Contribui para o dinamismo da história que tudo aconteça muito rápido, o que, porém, prejudica a tensão. Pouco tempo sobra para que se tente adivinhar o que aconteceu, por um lado, e para o suspense do que irá acontecer, por outro. Considerado o mestre do suspense, Alfred Hitchcock via o whodunnit como um estilo narrativo diferente. Para ele, o suspense era quando o público sabe mais do que a personagem que se encontra na tela. Se uma bomba explode de repente sob a mesa é uma surpresa, mas se o público sabe que a bomba está lá e que vai explodir em cinco minutos, isso é suspense, e esses cinco minutos podem durar uma eternidade. Em alternativa, no whodunnit, o público não sabe nada e tenta descobrir quem é o culpado juntamente com quem investiga.
As histórias contadas por este meio devem ser uma sucessão de acontecimentos que se entrelaçam e desdobram num fluxo ininterrupto, por isso talvez o maior problema de The Woman in Cabin 10 é que extrapola essa ideia e transforma-se numa enxurrada. O extremo oposto ocorre quando se está diante de uma obra em que nada acontece. Se o cinema é fundamentalmente a arte de manipular o tempo por intermédio da montagem, filmes assim falham naquela que deveria ser a sua principal virtude.

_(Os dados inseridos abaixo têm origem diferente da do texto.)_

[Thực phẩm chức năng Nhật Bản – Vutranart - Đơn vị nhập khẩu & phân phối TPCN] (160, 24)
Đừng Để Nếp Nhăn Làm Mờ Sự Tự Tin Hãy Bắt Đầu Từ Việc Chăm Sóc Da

Ainda mais quando se trata de uma história de mistério, como neste caso, em que o trabalho é justamente manter a tensão em alta.

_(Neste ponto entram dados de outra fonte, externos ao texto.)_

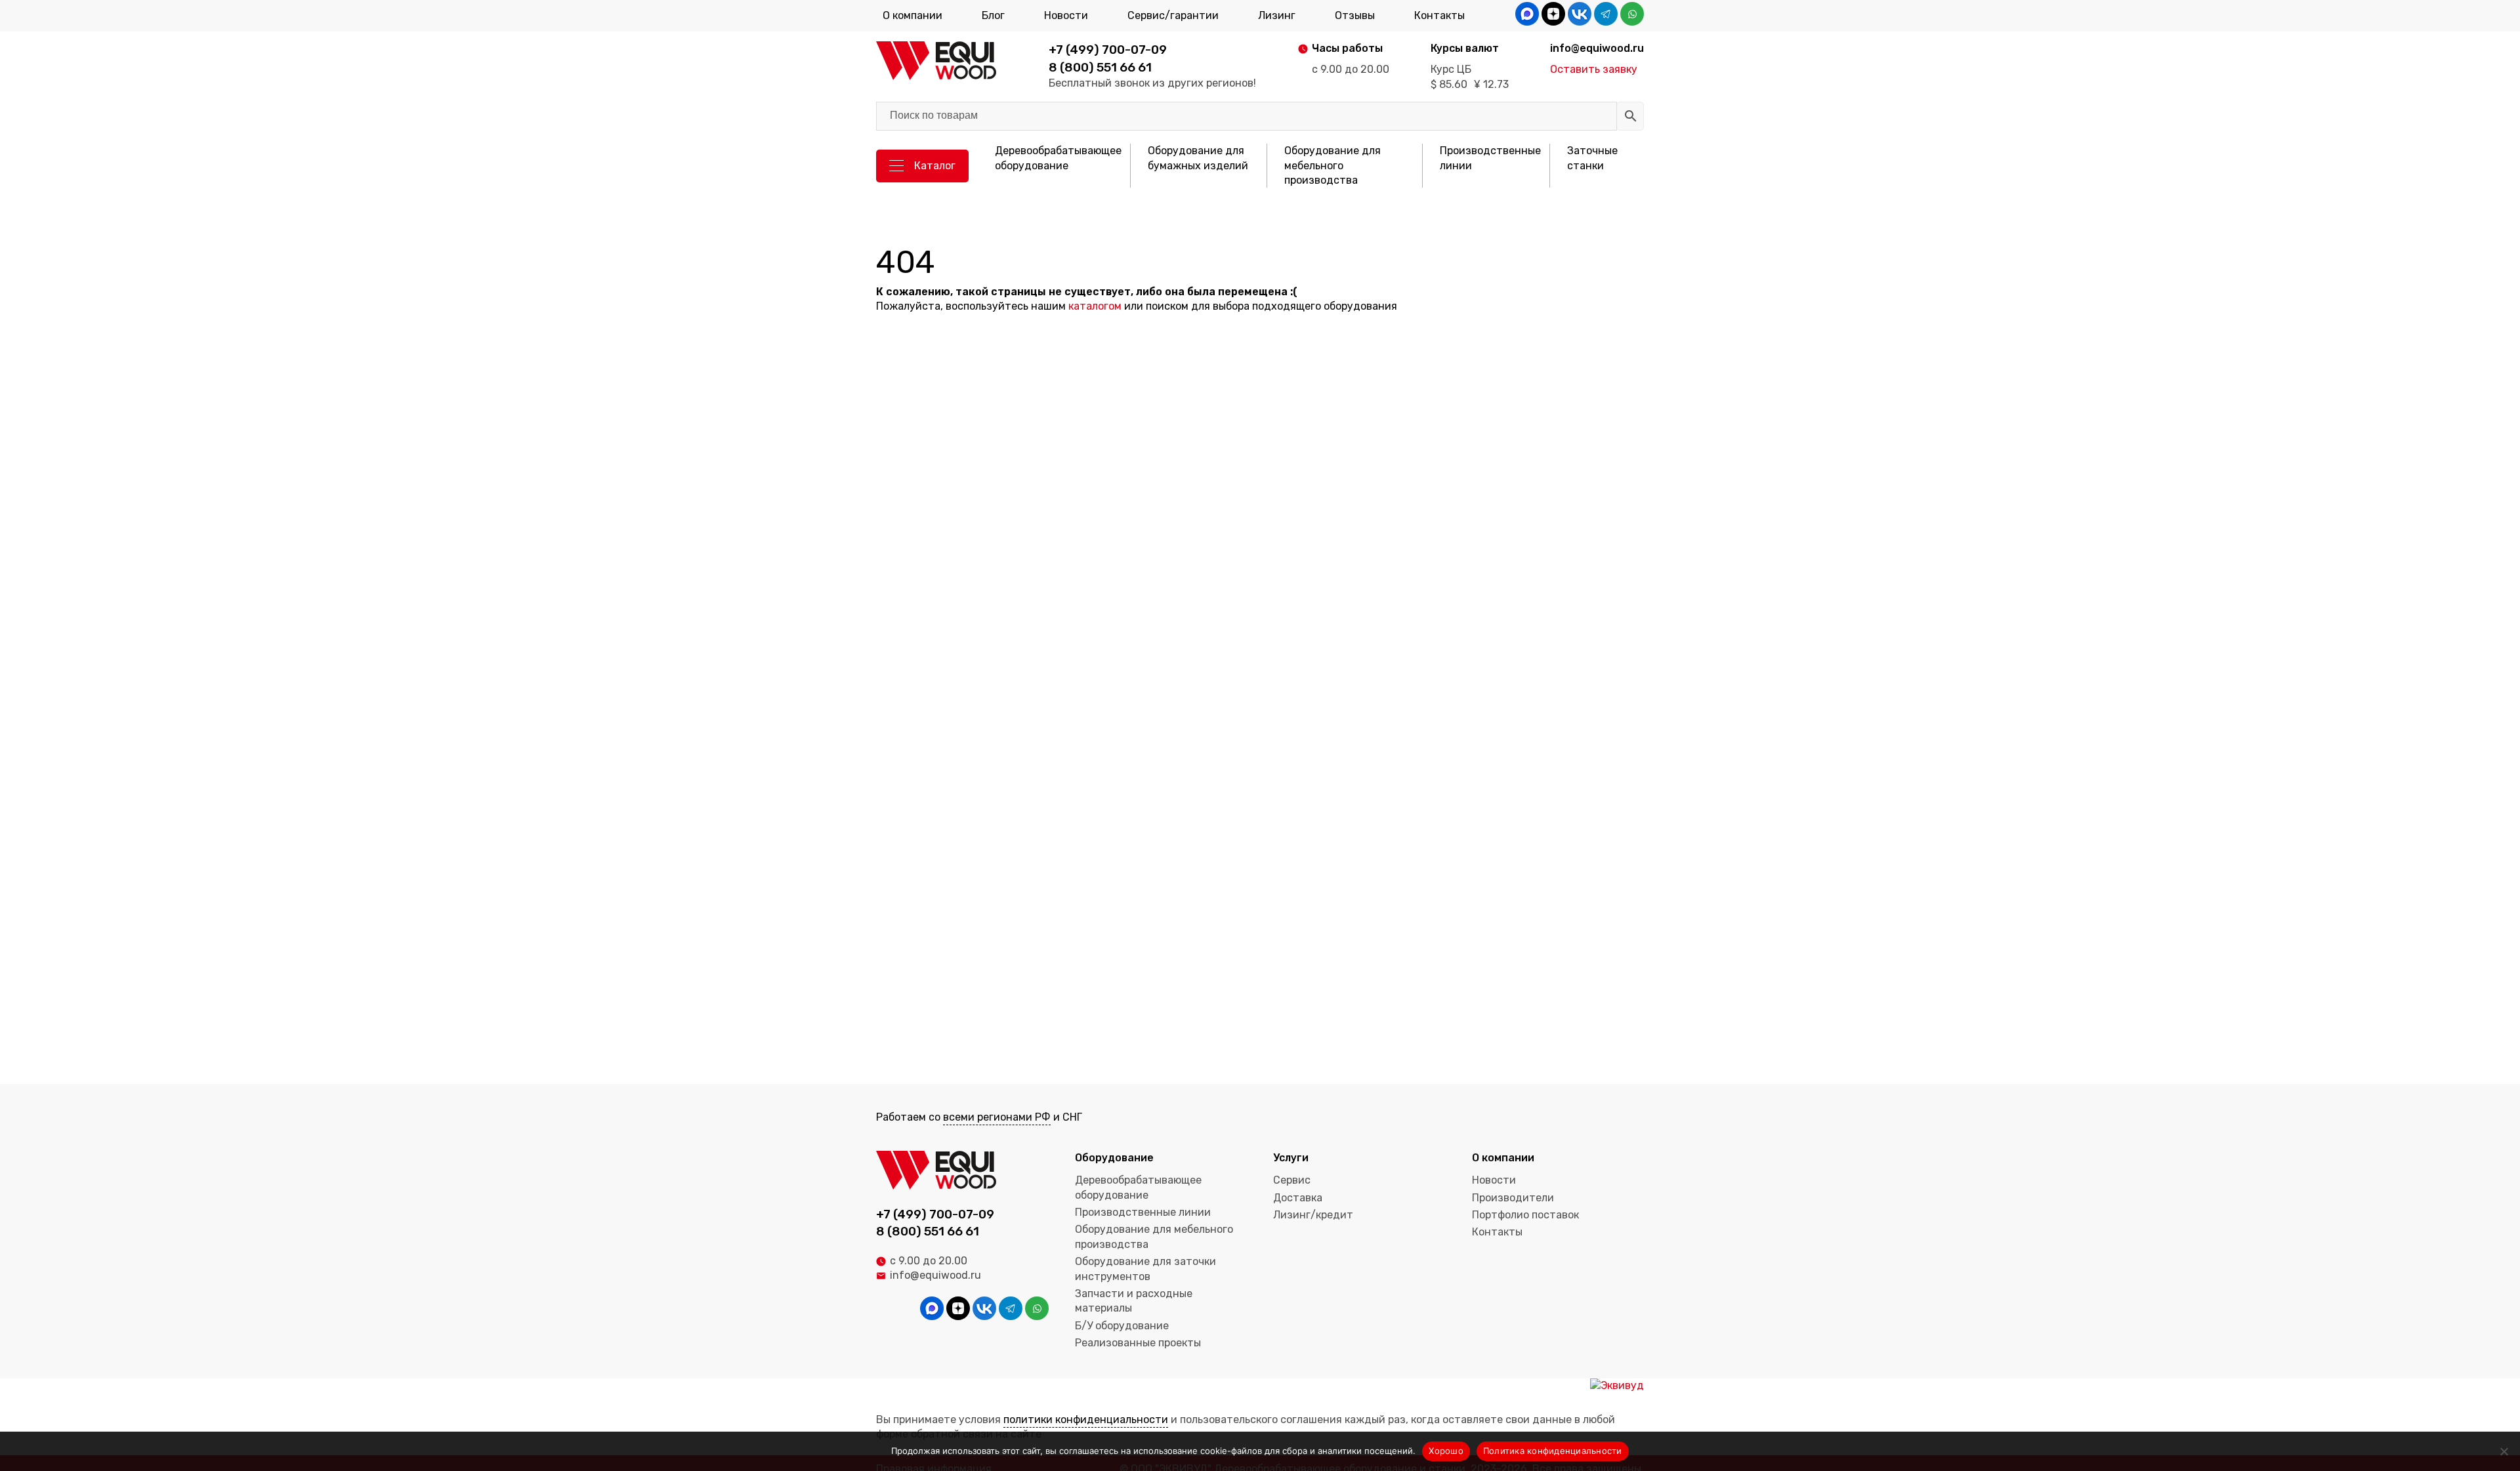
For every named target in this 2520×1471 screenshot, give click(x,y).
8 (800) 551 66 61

O argumento do filme é baseado no livro homónimo de Ruth Ware, bestseller inglesa que já foi comparada a Agatha Christie. Ela reconhece ser influenciada por aquela que é uma das mais famosas escritoras de mistérios de todos os tempos, criadora dos detetives Hercule Poirot e Miss Marple. As histórias de Ruth costumam girar em torno de mulheres aparentemente comuns que acabam envolvidas em situações de risco. Nos dois primeiros romances, a incluir The Woman in Cabin 10 (2016), a autora explora o clássico enredo de um grupo de pessoas isoladas num ambiente perigoso, incapazes de escapar – estrutura que lembra, por exemplo, Murder on the Orient Express, obra de 1934 de Christie.
Na era da economia da atenção, quando o que importa é o scroll no feed das redes sociais ou fazer com que as pessoas vejam os lançamentos de streaming de uma só vez assim que o filme ou série fiquem disponíveis, The Woman in Cabin 10 cumpre seu objetivo: prende a atenção, mas deixa uma sensação de vazio, tal como boa parte do audiovisual que é produzido por essas plataformas. Tal e qual comer fast food que sacia a fome no momento, mas que poucas horas depois já é difícil lembrar o que se comeu.